Tombouctou formait, avec Djenné et le pays Dogon,  l’un des lieux touristiques les plus fréquentés de l’Afrique de l’Ouest. Aujourd’hui, elle est devenu presqu’une ville fantôme.

Un secteur clé dans l’économie de la ville

Tombouctou abrite la maison des grands explorateurs comme Mungo Park, Heinrich Barth ou René Caillé, qui y ont tous vécu.

La ville  est aussi connue pour ses trois vieilles mosquées inscrites au patrimoine de l’Unesco. La plus grande et la plus ancienne, Djingareyber, a été construite en 1325 par l’empereur Kankan Moussa à son retour de son fameux pèlerinage à La Mecque.

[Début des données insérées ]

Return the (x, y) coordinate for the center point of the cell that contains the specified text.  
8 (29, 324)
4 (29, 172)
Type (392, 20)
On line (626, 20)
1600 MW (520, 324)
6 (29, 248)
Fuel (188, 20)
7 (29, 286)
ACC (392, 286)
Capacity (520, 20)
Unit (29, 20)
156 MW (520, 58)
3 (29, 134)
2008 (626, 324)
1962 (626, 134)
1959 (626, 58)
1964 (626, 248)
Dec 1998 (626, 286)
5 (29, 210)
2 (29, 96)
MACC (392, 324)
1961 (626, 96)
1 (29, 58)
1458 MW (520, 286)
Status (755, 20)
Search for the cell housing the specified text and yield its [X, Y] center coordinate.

L’autre, Sankore, était aussi l’une des plus prestigieuses universités et peut-être le centre culturel islamique le plus rayonnant, déjà au 14e siècle.

Nous n’oublions pas les anciens manuscrits, écrits en arabe ou en langues locales avec les lettres arabes, qui ont fait le bonheur des historiens, et qui ont largement contribué à la connaissance de l’histoire de l’Afrique de l’Ouest avant la colonisation.

Garder espoir, malgré tout

Pour contempler ces merveilles et d’autres secrets de la « ville mystérieuse », les touristes venaient de tous les coins du monde et contribuaient jusqu’à 60% à l’économie de la ville. Le Mali comptait 200000 entrées en 2011. Depuis, le peu qui viennent pour affaires s’arrêtent à Bamako ou certaines villes du Sud, où ils se sentent plus en sécurité.

A Tombouctou, les hôteliers, les propriétaires de véhicules de transport, les commerçants de turbans, les cordonniers et tous ceux qui vivaient du secteur ont vu leurs revenus chuter considérablement. Mais ils gardent espoir que cette insécurité prendra fin un jour et que la situation redeviendra comme avant, surtout que le président qui vient d’être réélu promet de faire de l’application de l’Accord pour la paix sa priorité. Espérons qu’il est sincère et qu’il ira jusqu’au bout.